El pato y la viuda

Pato 3 (2)

Ya casi nada de esta habitación tiene que ver conmigo, pero sí el sonido al otro lado del tabique. La tele, su risa y ella hablando sola. No creo que sea cosa de la edad, cuando era niño también la escuchaba, aunque entonces me pareciese divertido. Supongo que ese salón no tendrá nada que ver con el de hace treinta años. Se habrá deshecho del pato, con las plumas marrones tan suaves, y los ojos negros y brillantes. Ya nadie tiene animales disecados. Mi Lama, con su carné de PACMA, me echaría de casa sólo con sugerirlo. Sin embargo, en mi calle había una tienda que ahora es una frutería y a todos nos parecía un lugar increíble. Yo me quedaba ensimismado viendo aquel señor con bata azul, trabajando de pie, frente a una mesa cubierta con hojas de periódico y olor a pegamento. Ahora hay demasiadas fruterías en todos los sitios y quién puede decir algo interesante de una frutería. Tardé en saber que su marido y su hijo se habían matado en un accidente de coche.

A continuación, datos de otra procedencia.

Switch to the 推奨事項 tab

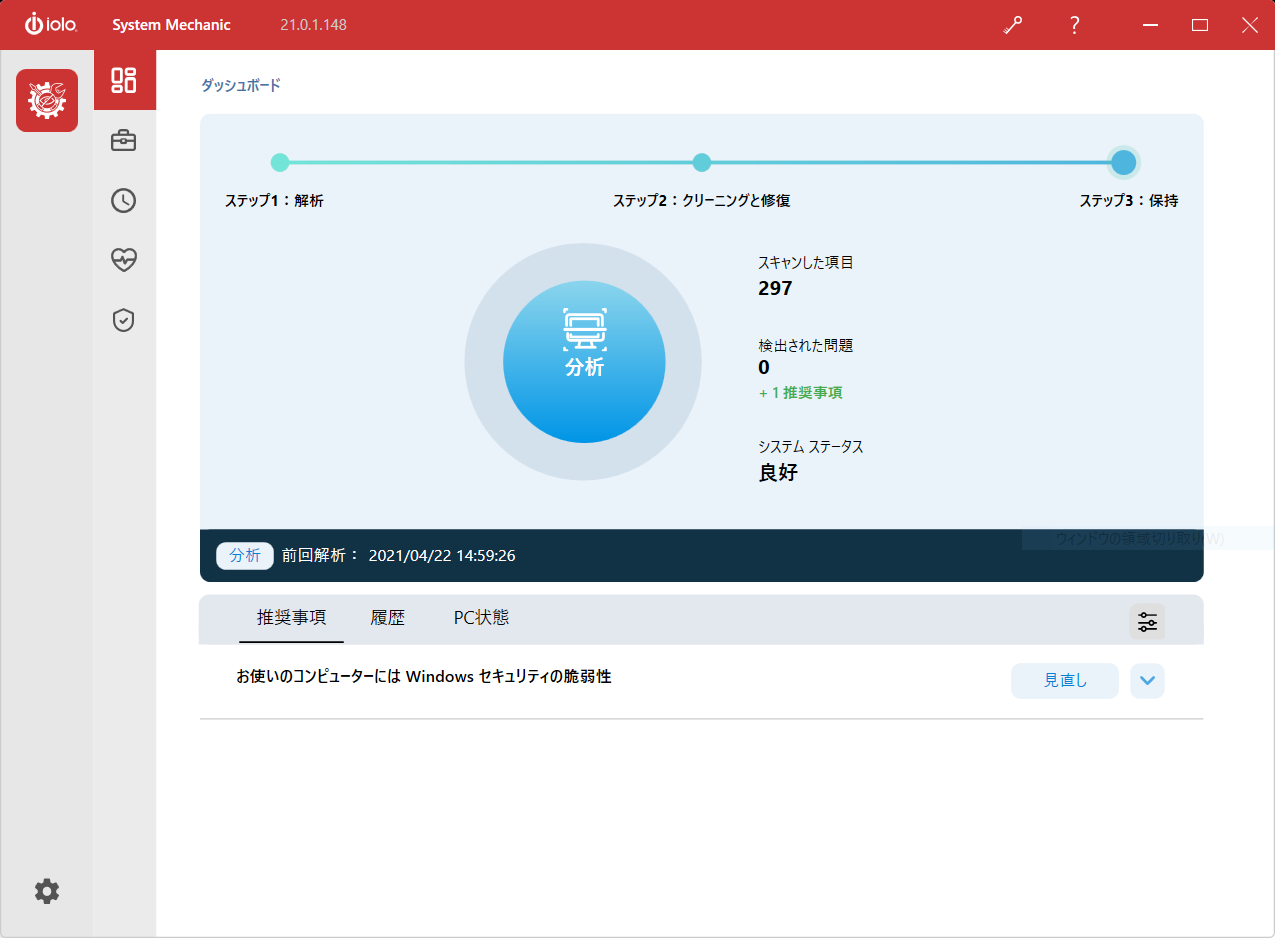click(x=291, y=617)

Había una foto, pero los niños nunca preguntan por las fotos. Supongo que algo así destruye a cualquiera. Sin embargo, nunca me pareció triste, quizá porque siempre la he escuchado reírse y no hay risa más de verdad que la que sale cuando uno está solo. Antes de comprarse una tele, venía los viernes a ver la nuestra. Yo era pequeño, pero la recuerdo sentada en el borde de una silla, a punto de levantarse. Me pregunto como debe ser una vida en ese piso pequeño de viuda, con un Peugeot sin usar en el garaje,  viendo la tele hasta las dos con su pato y sus revistas del corazón. Mis padres me dicen que no exagere, que no está sola, pero no es lo mismo tener amigas, que no estar sola. Hubo un tiempo en que venía a casa a menudo y me gustaba que estuviese. Me llamó la atención que dejase de hacerlo, y que mi madre se resistiese a contarme nada. Pasados los años, me confesó que les sisaba cuando se quedaba con nosotros. La explicación  me dejó triste. Alguien a quien le han pasado esas cosas tiene derecho a sisar y que pueda seguir viniendo a ver la tele, pero mis padres prefirieron meter distancia, temiendo que pudiese ir a peor. Esta tarde la crucé en el ascensor y me preguntó de nuevo si me había casado. Le dije que no, y me apretó la cara con sus dos manos hasta hacerme daño, mirándome unos segundos en silencio, con esa mirada de aviso, con ojos de que uno debe casarse o aprender a reírse solo, sin que le importe si le escuchan los vecinos.